Afia was the product of our group studio project for the Master in Design Engineering, during the first year Collaborative Design Studio. I worked with a wonderful team of 4 - Julian, Kenneth and Janet.
Since our work on Afia is actually summarized and packaged nicely in the MDE Health Systems book, I'm including an excerpt of that book here, as well as a link out to the original book if you want to learn more about the studio, and other projects as well.
Here is a link out to just this excerpt if you'd prefer to read this in a native PDF reader:
file here.
Our task was to investigate potential problems broadly in the "health" space that might be realistically addressed by research and innovation.
Here's a summarized version of our project (a subset of our final presentation)-
37 million people in the world have HIV - this number grows on the order of millions, annually. Attrition in testing continues to remain a problem, leading patients who enter the diagnostic pipeline to dropping out of the testing schedule before even getting a final diagnosis. We want to reduce this number by reducing detection time for potential early HIV infections. Even though testing is not to blame for the epidemic, it does play a significant role in awareness, transmission, and patient agency. Current HIV testing may lack sensitivity based on cost, is slow, and requires training, relegating it to expensive procedures often performed in labs. The need for sensitive testing is furthered by the U=U movement (undetectable = untransmittable), recently backed by the CDC. Given our market, regulatory challenges and technical requirements, a good solution is (1) simple and intuitive, (2) fast, (3) deployable and easy to use on the field, and (4) affordable. Could it be feasible to redesign this diagnostic experience?
We created a speculative approach to a flow cytometry-based assay that implements microfluidic processes with the goal of safely, accurately and quickly count viral load measurements with small samples of blood. The microfluidic device would be implemented in concert with smart-phone compatible hardware and a companion app that both fits standard phone types used in regions most heavily affected by limited diagnostics and allows both in-clinic and at home usage (especially given potential on-demand reasons people may want to assess their viral loads). To circumvent the need to do testing exclusively in labs (where a lot of lag is currently introduced), we designed our device with simplicity and disposability in mind. We’ll cover our research and solution on 4 different scales: (1) the viral scale (technical interactions), (2) the device scale (components), (4) human scale (clinical, user experience), and (5) the systems scale (national rollout).
And finally, a few images of the actual work in progress-
Viral load ultimately means measuring the quantity of a virus in a sample of blood. Viral load matters because it determines the transmissibility of HIV. To attempt to measure this, we ultimately used an approach of labeling HIV virus cells with a marker, guiding blood samples into thin channels that would form vescicles (bubbles containing 0 or 1 virus cells each), and then guiding those vesicles at a controlled speed through an imager to determine whether that vesicle contains a virus or not (if yes, it would flouresce). Obviously, this kind of project would need rigorous and expansive testing to see how it might perform if actually pursued.
Because our microfluidic device needs to be made with positive and negative molds, we started by creating this wafer (a positive mold). It's a little hard to spot, but these wafers have high-precision channels that are slightly elevated above the surface. By pouring PDMS on top of this, the raised surface actually became a negative surface on the PDMS, etching channels into it.
Another critical part of our testing rig was a set up to manage light (which exposes vesicles that contain fluorophores in an excited state). This was functionally our way to mark which vesicles contain the virus, after using flow cytometry to form controlled vesicles. The microfluidic device requires inputs from a few channels - one for a prepared sample, two for different FITC fret pair components, and fluorinated oil.

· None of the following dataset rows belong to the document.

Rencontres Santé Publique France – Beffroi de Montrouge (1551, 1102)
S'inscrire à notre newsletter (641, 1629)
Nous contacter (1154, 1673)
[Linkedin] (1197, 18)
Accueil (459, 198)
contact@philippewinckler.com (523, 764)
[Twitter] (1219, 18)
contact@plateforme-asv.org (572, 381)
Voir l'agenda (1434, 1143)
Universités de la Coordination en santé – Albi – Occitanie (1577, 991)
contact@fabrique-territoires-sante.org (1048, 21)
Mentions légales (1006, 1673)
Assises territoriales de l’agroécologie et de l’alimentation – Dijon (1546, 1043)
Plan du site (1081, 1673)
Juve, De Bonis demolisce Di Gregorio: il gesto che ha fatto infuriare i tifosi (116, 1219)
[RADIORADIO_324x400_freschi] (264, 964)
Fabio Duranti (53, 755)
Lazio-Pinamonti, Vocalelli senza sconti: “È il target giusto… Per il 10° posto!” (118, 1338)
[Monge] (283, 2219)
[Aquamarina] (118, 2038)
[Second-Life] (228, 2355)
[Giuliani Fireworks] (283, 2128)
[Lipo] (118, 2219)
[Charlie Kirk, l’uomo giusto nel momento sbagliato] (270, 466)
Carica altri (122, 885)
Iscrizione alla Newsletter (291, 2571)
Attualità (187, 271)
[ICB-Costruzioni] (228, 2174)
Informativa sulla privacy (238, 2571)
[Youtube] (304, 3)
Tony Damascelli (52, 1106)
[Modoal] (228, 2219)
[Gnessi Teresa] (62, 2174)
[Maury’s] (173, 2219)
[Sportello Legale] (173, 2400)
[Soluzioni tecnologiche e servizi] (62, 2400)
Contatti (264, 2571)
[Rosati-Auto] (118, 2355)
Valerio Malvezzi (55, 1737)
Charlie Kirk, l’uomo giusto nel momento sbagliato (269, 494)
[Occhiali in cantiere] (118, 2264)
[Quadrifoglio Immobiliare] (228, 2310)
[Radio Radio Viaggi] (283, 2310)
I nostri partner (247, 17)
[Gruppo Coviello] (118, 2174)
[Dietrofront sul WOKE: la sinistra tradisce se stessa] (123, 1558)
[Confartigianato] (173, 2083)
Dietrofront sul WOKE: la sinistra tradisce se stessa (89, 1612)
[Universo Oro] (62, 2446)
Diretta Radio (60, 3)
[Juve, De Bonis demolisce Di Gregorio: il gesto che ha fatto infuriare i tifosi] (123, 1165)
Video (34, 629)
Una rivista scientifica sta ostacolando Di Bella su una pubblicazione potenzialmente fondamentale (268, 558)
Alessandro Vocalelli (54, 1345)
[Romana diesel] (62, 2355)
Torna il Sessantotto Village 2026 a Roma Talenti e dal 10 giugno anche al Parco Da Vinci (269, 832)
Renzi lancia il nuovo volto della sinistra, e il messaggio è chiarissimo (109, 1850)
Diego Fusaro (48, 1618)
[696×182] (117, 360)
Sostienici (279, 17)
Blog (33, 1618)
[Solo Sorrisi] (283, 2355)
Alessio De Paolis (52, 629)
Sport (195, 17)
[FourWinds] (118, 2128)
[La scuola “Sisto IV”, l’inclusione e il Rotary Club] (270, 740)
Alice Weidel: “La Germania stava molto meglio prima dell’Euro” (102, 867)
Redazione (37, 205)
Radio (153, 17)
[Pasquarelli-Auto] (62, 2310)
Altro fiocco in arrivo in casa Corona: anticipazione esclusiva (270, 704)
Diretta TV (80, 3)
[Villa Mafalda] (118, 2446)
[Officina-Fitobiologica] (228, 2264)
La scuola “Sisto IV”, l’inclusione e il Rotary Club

An early model of the device, some early calculations on flow cytometry and vesicle formation, and images of lab work in progress.
Early on, we used low-fidelity prototyping with laser cutting to engrave channels in acrylic, and actually get a better grasp of flow cytometry, and structures like mixers.
An exploded model of our camera, with filters that could specifically help us capture the emissions from our fluorophores.